# WHAT YOU NEED TO DO:
Copy word for word the stretch from "In addition, high" through "and Maatouk, 2013)." in the excerpt on how stress affects the brain.

-- SELECTED EXCERPT follows --

Additionally, in human ALS fibroblasts and pluripotent stem cell iPSC-motoneurons, prolonged stress stimulates the production of stress granules and pathogenic TDP-43 aggregates, accelerating the course of ALS (Ratti et al., 2020).

Stress also leads to a reduction in hippocampal volume and a decrease in the number of glucocorticoid receptors (GR) in the hippocampus (Frodl and O’Keane, 2013), as well as stimulation of the hypothalamic–pituitary–adrenal (HPA) axis and sympathetic nervous system, which promotes the release of glucocorticoids (GC) and catecholamines. The decrease in the number of GR and increased GC release leads to elevated GC levels and brain atrophy, such as in the hippocampus, due to prolonged high levels of GC stimulation, which puts the person in a state of extreme stress and anxiety and exacerbates the progression of AD (Boutrup et al., 2019).

In addition, high levels of GC initiate an immune response in brain microglia, making them pro-inflammatory and promoting a neurotoxic response (Milligan Armstrong et al., 2021). In an AD rat experiment, it was demonstrated that Aβ_25-35 amyloid toxicity affects the adaptive response of the HPA axis to stress (Brureau et al., 2013), resulting in chronically high levels of cortisol in patients (Vyas and Maatouk, 2013).

-- SELECTED EXCERPT concluded --
-- SOURCE DATA follows --

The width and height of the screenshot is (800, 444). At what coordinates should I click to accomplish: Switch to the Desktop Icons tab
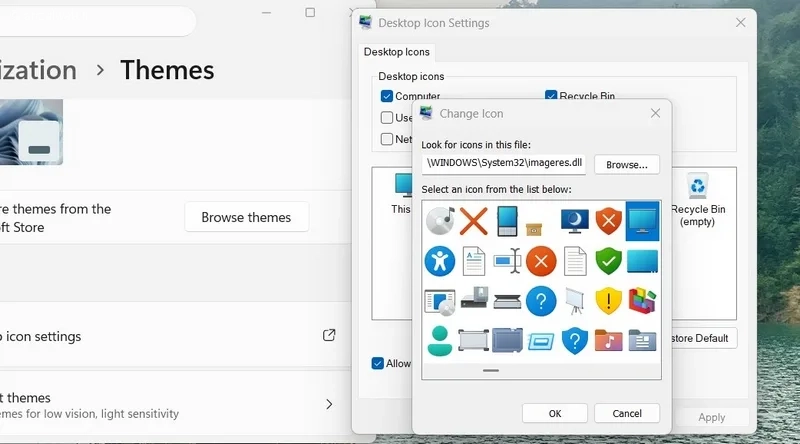[396, 52]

-- SOURCE DATA concluded --

# SOLUTION FOR THIS TASK:
In addition, high levels of GC initiate an immune response in brain microglia, making them pro-inflammatory and promoting a neurotoxic response (Milligan Armstrong et al., 2021). In an AD rat experiment, it was demonstrated that Aβ_25-35 amyloid toxicity affects the adaptive response of the HPA axis to stress (Brureau et al., 2013), resulting in chronically high levels of cortisol in patients (Vyas and Maatouk, 2013).